TONGA isn’t known for its cricket, but could be soon thanks to Tathra man Peter Moorehead. 

A resident of the Vava’u island group for six months of the year, Moorehead has been working from the “ground up” to help establish cricket throughout the islands. 

A Tongan cricket association has been formed and you can help.

Moorehead is appealing to local cricketers to donate any second hand - but useable - cricket gear at a drive which will coincide with the Bendigo Bank Big Bash on January 10. 

Moorehead, who was previously the president of the Far South Coast Cricket Association, said he was taking steps to contact the ICC and Cricket Australia, but needs help and support from local communities. 

“We’re hoping to gather enough gear to fill a shipping container to send over there,” Moorehead said. 

“It will coincide with the Big Bash so we’re appealing for any useable cricket gear to be donated on the day.”

Moorehead said Cricket Australia had been supporting a takeoff of the sport in Cambodia and he was keen to mimic its success. 

“Around six shipping containers full of stuff has been sent to Cambodia.

“The Australian under 19s coach Brian Friedman has been trying to collect gear for us.”
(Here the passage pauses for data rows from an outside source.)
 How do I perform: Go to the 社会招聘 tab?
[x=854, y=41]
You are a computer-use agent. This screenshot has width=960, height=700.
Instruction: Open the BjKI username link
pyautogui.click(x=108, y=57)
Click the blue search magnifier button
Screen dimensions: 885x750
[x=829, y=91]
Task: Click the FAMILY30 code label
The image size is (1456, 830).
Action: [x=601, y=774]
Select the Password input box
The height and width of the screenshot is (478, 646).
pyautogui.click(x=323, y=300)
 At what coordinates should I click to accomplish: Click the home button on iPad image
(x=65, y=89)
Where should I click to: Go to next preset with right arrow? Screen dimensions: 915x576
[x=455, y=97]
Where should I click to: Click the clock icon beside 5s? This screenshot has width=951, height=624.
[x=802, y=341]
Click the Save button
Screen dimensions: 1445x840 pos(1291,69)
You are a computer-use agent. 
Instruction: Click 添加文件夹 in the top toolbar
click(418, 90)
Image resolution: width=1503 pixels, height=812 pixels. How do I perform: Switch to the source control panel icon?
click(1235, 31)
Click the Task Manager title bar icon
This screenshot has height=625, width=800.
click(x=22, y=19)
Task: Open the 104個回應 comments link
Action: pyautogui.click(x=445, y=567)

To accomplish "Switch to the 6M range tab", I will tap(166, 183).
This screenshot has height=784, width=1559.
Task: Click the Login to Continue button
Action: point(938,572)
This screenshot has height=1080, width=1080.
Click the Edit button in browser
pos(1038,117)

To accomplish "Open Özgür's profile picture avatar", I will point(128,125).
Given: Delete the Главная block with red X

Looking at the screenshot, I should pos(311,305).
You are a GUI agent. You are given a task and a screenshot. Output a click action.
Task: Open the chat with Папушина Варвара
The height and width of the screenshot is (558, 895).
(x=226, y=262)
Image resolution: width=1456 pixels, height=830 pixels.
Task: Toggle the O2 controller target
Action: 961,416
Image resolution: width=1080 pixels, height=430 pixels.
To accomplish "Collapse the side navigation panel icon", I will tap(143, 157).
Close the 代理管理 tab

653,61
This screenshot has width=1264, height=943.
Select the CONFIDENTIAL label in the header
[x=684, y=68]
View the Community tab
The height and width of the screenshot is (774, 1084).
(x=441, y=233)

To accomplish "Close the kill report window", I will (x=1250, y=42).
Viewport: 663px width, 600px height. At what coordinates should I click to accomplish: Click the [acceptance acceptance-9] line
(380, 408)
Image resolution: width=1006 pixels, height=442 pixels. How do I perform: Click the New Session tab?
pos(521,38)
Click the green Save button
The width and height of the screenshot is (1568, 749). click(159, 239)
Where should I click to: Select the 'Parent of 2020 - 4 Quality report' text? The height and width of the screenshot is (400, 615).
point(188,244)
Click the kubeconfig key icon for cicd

The Tongan performance coach John Holli has also signed on with the association and the local governor had agreed to allow the gear tax-free into the country.

Moorehead said there are now  more than 40 teams competing across Tonga from villages around the area. 

“They don’t really have grades, it’s all one big open division,” Moorehead said. 

“We are starting from the grass roots.”

Moorehead said the popularity of cricket across the Tonga region was exploding exponentially. 

“Where we are now after just a few months I thought would have taken us a couple of years to reach,” he said. 

Moorehead said villages were often playing on dirt pitches in bare feet with just one pad. 

“We’re often running around in the dirt.”

Moorehead said watching the games would be a culture shock for locals as it often involved four or five teams from a village travelling to play. 

“Four or five teams from two villages play each other and the host village prepares a big feast for the visitors to take with them and share.”

Moorehead recalls one match he watched on his last visit. 

“About 170 people from four teams crossed 15 miles of ocean in two boats to play. 

“The local women get involved too, they danced for hours on end almost like cheerleaders,” he said. 

“Everyone just wants to be involved.”

Moorehead said he and the other coaches were hoping to gain the support of sporting bodies so they could focus on guiding the islanders talented young players. 

“We’re getting in touch with the big cricket bodies, but it’s too much for us to do on our own.

“We really want to coach players who are in, and coming out of, high school between the ages of 14 to about 21.”

Moorehead aims to see a Tongan team facing off in international games in future and is very excited about the progress of cricket. 

To assist the Tongan cricket appeal simply take along any gear you can spare to the Big Bash at George Griffin Oval, Bega on January 10.